* YOUR OBJECTIVE
Where a line contains the word "description", copy that line from the records below.

[Opening EXERCISE DATA section]

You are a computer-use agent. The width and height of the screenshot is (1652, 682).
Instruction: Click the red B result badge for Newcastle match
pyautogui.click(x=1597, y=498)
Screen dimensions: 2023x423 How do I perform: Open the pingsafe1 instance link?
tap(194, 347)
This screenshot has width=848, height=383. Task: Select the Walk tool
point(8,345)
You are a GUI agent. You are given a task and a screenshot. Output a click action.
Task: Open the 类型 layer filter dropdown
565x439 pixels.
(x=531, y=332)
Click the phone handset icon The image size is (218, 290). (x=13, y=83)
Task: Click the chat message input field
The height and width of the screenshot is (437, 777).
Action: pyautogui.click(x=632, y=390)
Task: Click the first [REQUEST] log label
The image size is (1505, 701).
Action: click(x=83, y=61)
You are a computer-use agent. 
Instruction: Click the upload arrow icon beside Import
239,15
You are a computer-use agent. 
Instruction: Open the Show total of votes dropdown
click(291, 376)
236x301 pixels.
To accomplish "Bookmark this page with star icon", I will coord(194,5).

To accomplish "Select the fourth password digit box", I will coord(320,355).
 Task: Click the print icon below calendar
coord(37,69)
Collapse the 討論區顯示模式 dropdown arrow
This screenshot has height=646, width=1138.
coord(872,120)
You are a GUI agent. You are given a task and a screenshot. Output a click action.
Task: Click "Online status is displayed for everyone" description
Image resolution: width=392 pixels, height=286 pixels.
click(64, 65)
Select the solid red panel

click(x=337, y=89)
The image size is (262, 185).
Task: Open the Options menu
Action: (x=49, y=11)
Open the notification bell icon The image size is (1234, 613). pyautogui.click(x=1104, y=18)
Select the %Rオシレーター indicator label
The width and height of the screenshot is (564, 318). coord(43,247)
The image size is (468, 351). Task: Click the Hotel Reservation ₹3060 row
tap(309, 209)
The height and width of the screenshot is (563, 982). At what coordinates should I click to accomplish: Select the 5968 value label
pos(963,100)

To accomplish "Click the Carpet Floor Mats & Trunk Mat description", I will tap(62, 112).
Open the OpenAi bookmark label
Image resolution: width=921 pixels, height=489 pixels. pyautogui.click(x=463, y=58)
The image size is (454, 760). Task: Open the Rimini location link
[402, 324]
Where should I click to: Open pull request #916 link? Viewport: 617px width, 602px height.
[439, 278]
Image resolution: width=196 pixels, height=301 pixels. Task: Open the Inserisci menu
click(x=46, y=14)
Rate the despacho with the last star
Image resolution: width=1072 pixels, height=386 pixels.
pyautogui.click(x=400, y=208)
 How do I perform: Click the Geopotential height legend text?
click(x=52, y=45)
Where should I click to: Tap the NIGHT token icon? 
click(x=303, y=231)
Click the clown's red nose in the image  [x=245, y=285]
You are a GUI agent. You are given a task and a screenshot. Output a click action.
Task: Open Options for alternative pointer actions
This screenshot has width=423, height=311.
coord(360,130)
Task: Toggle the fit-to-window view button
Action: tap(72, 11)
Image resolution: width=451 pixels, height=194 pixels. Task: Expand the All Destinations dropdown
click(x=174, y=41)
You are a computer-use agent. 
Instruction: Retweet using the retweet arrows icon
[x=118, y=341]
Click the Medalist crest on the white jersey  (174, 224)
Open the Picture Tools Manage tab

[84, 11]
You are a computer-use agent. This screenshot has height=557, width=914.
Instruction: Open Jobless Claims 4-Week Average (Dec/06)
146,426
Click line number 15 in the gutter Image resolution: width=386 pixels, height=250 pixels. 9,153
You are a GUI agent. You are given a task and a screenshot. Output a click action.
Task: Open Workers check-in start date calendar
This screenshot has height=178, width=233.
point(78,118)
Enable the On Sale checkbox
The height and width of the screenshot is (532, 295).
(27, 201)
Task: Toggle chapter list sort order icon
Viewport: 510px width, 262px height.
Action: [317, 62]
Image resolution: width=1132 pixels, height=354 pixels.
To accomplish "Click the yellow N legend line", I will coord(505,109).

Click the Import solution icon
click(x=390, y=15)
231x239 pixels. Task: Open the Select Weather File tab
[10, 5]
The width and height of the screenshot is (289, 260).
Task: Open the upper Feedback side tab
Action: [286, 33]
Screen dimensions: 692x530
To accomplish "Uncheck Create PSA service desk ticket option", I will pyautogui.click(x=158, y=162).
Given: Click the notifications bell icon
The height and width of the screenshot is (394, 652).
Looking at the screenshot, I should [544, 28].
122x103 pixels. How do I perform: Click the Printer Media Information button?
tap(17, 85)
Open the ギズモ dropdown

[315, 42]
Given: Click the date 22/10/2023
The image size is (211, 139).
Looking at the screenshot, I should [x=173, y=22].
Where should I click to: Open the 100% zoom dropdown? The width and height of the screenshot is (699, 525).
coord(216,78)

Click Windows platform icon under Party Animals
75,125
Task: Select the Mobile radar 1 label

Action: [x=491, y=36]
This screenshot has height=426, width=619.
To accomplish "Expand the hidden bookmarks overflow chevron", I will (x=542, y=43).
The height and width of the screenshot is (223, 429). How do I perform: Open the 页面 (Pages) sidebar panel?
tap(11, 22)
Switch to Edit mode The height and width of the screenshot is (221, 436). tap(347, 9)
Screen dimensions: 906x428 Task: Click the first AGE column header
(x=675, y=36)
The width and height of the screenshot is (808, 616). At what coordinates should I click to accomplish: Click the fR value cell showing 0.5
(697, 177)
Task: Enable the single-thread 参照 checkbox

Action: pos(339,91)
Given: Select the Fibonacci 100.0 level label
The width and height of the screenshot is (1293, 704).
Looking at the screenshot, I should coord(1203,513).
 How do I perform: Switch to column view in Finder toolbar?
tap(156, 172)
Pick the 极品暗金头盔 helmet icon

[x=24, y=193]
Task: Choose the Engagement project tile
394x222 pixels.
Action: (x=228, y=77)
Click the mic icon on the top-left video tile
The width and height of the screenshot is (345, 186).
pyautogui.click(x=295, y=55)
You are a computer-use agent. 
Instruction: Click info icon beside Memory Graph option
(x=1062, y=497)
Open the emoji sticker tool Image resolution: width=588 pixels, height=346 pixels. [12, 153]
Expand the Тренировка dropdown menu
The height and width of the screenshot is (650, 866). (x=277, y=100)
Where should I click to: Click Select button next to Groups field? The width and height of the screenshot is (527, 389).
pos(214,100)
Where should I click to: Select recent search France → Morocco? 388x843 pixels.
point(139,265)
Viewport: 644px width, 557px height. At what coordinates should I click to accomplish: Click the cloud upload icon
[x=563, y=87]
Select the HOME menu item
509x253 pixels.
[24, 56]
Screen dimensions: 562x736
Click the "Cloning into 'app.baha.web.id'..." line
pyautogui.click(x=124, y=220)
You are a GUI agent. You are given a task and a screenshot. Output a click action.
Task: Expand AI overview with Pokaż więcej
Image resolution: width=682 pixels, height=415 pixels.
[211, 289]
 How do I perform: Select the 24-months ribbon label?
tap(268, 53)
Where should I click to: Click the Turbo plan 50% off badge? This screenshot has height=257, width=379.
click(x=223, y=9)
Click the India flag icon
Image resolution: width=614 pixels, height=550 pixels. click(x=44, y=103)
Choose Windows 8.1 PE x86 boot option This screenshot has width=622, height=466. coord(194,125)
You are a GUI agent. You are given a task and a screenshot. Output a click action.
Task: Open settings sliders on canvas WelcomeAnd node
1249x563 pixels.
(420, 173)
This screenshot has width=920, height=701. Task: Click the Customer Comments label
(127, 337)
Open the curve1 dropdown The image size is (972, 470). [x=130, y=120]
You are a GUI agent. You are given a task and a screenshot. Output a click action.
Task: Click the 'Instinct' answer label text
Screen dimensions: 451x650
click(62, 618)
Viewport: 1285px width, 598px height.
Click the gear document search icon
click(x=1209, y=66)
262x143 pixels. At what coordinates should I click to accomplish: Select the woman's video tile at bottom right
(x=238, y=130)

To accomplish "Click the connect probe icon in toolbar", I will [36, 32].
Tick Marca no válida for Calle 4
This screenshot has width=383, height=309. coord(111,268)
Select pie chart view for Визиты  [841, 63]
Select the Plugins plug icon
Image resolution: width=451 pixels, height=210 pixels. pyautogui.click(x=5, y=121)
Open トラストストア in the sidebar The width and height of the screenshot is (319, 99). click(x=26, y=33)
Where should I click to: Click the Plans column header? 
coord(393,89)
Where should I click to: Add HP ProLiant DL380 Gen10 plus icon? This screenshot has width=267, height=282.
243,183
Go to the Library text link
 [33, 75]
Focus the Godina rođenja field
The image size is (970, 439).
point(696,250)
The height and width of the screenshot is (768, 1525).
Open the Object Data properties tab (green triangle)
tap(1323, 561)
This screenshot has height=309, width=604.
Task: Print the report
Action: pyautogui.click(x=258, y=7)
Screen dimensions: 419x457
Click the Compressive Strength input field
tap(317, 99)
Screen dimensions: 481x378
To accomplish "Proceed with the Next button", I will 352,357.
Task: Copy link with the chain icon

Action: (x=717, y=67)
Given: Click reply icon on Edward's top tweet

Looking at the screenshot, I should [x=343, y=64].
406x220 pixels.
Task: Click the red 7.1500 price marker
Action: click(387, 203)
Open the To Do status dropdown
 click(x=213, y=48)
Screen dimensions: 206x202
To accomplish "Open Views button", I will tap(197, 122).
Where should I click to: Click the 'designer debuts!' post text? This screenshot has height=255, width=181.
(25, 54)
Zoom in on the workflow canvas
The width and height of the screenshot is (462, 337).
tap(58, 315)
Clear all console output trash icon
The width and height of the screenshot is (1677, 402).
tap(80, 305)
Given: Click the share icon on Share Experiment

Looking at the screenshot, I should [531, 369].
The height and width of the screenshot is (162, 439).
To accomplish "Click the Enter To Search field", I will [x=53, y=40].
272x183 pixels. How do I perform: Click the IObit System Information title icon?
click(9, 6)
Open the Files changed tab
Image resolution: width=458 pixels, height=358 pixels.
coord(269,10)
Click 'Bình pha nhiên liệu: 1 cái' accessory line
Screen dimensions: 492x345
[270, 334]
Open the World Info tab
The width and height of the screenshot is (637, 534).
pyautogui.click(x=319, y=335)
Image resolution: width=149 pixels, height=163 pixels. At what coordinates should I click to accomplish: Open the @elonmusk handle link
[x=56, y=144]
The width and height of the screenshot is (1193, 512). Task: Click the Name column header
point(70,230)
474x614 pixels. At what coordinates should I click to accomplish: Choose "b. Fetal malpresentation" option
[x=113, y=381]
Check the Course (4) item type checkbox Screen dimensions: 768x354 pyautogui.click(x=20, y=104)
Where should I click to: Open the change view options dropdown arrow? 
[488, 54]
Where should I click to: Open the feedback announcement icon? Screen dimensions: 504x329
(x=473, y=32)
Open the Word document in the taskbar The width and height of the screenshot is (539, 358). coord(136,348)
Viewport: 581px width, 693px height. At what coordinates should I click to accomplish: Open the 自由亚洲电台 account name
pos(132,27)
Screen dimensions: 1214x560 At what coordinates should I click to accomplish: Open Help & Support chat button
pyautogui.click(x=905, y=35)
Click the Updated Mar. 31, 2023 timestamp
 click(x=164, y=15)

[Closing EXERCISE DATA section]

* RESULT OF THIS TASK
Task: Click "Online status is displayed for everyone" description
To accomplish "Click the Carpet Floor Mats & Trunk Mat description", I will tap(62, 112).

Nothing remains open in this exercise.